Canas




Mi primera cana salió a los 24 años. Otra travesura de la genética, pues mientras el lado páter conserva el color de la cabellera hasta bien entrados los cincuenta, el lado máter comienza a platear a eso de los treinta, así que es una de las cosas en las cuales lamento ser precoz. En ese entonces vivía en La Primavera. Pero tal parece que mi pelo no.

Al principio las arrancaba. Tras pensar en la —irónica— descabellada posibilidad de quedar calva si seguía haciéndolo lo dejé por la paz y en manos de Revlon sin amoníaco. Ni modo.

Los templos beautyté adonde se pone el pelo en manos de profesionales —al menos yo pago por eso— siempre me han parecido una estación de paso y no el gineceo que significa para muchas mujeres que llegan con cara de espantapájaros (sin albur) y salen al mundo como Dorothy, en varios de los casos lamentablemente ambas versiones sin el tan anhelado cerebro. Anyway. Si no quieres acabar con el rostro como dálmata pues se va ahí y ya está.

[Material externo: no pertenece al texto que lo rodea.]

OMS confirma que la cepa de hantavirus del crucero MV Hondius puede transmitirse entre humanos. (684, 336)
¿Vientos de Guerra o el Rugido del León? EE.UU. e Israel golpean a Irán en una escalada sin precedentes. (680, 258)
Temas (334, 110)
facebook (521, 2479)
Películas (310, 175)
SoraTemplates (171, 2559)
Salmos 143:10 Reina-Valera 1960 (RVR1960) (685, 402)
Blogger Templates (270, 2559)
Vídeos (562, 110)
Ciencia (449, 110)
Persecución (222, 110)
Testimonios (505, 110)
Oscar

Cambian las generaciones pero el life style muere y renace de sus cenizas cada semana o cada cambio de temporada cuando las tendencias de la estación en ciernes sugieren a gritos si el morado o los estampados geométricos (cosa tan horrible) están in/out en las páginas de Cosmopolitan, Vanidades y Seventeen, o te restriegan en la cara la inmensa y perfectamente bien combinada casa de campo de un matrimonio de nobles ingleses venidos a menos o la exclusiva del nacimiento del hijo de la Pau y Colate. Antropología pura, digna de estudio profundo.

Así que en esta ocasión nos pondremos frívolos y llevaremos Diarios, de Pessoa, para que junto al tinte, termine por pudrir al cerebro. Después de todo, no queda mucho qué pensar. Y lo que hay, no vale la pena.

Mi imaginación nunca llegó a tanto como para preveer, que desde hace casi una década, tendría que invertir en colorear-borrar los rastros de compartir la vida. Qué vida, Millás. Siempre sabes cuándo intervenir.